Back in 2001-2002 we decided to plan an economic summit, which was held on the NAU campus and also in attendance was former president Kelsey Begay, who appealed to Coconino, Navajo and Apache County's leaders to collaborate to develop a consensus around an innovative and creative strategic solution.
At the summit, I suggested to start a sales tax across the Navajo Nation. It was on April 1, 2002, the Navajo Nation Tax Commission first adopted a sales tax at a rate of 3 percent. From those funds, District 5 received one million dollars, which was utilized for road maintenance and building transfer stations across Western Navajo.

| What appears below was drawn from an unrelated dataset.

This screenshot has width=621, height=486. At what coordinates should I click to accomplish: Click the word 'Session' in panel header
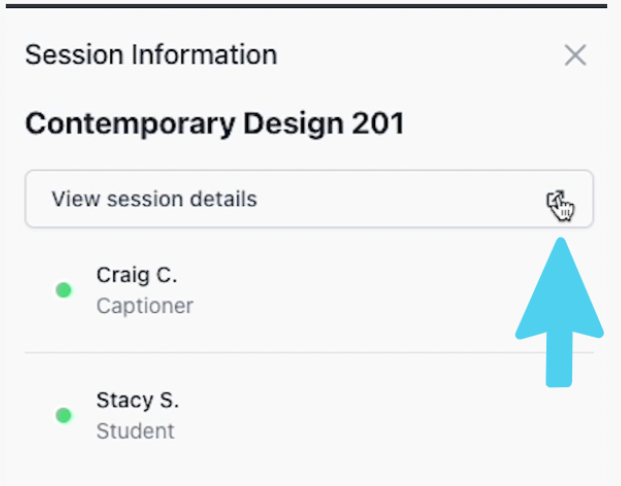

The one percent increase was finally adopted and made effective July 1, 2007 by the Tax Commission. Mary Etsitty, executive director of the commission, said the one-percent increase from 3 to 4 percent is dedicated to the Judicial/Pubic Safety Facilities Fund estimated to generate $3-4 million.
The Coconino County Board of Supervisors lobbied Arizona Congressional leaders, and eventually former U.S. President Bush asked the Department of Justice to review the state of the tribal detention center facilities on the Navajo Nation. That's when H.R. 2764, which included language that allocated funding for addressing the lack of tribal detention facility capacity on the Navajo Nation.
The tribal Council subsequently established a Health and Safety Committee. Again, the Tuba City jail was only made possible through the collective and collaborative effort of many mentioned above.